Outpatient study sample
Reliability study: A sample of 39 patients was enrolled. The administration of Besta scale was video-recorded in a standardized manner. All videos were scored by 20 independent raters on subsequent viewing. 3 raters randomly selected from the 20-raters group rescored the same video two years later for intra-rater reliability. Intra and inter-rater reliability were calculated using Intraclass Correlation Coefficient (ICC) and Kendall's coefficient (K), respectively. Internal consistency reliability was assessed using Alpha's Chronbach coefficient. Validity study: a sample of 105 children was assessed 5 times (at t0 and 2, 3, 6 and 12 months later) by 20 independent raters. Each patient underwent at the same time to QUEST and Besta scale administration and assessment. Criterion validity was calculated using rho-Pearson coefficient.
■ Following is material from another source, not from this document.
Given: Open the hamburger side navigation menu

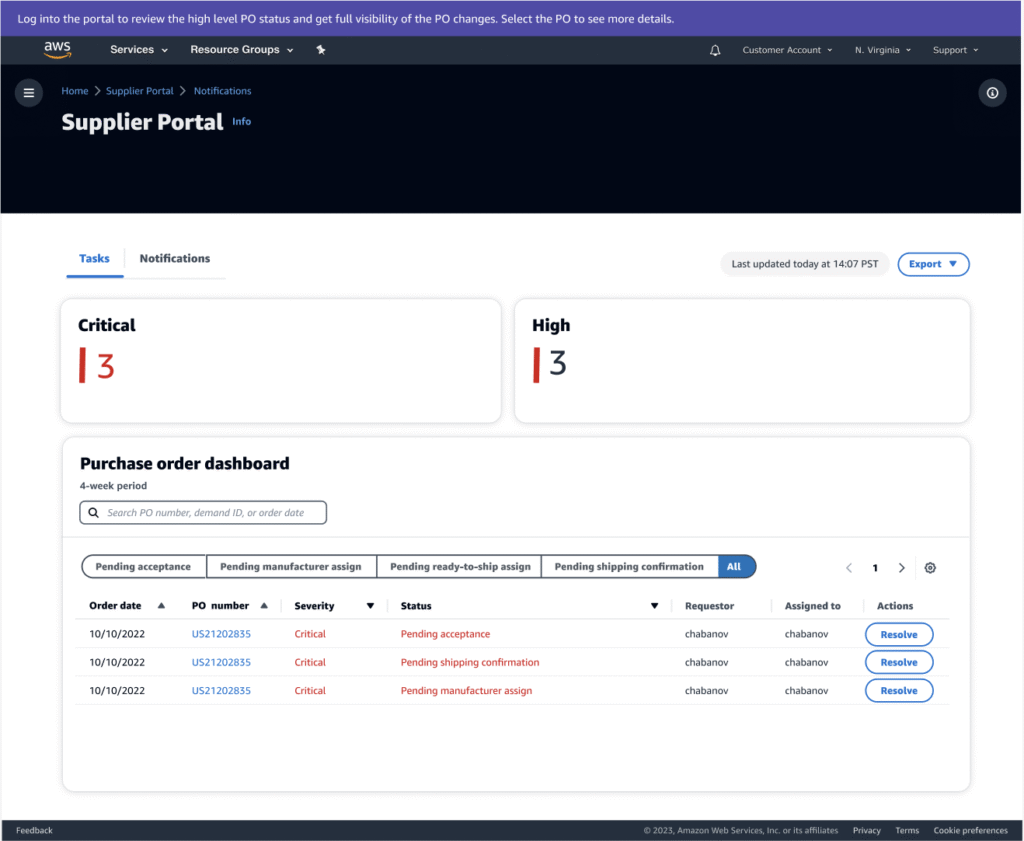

Reliability study: The inter-rater reliability calculated with Kendall's coefficient resulted moderate K=0.47. The intra-rater (or test-retest) reliability for 3 raters was excellent (ICC=0.927). The Cronbach's alpha for internal consistency was 0.972. Validity study: Besta scale showed a good criterion validity compared to QUEST increasing by age and severity of impairment. Rho Pearson's correlation coefficient r was 0.81 (P<0.0001). Limitations. Besta scales in infants finds hard to distinguish between mild to moderately impaired hand function.
Besta scale scoring system is a valid and reliable tool, utilizable in a clinical setting to monitor evolution of unimanual and bimanual manipulation and to distinguish hand's capacity from performance.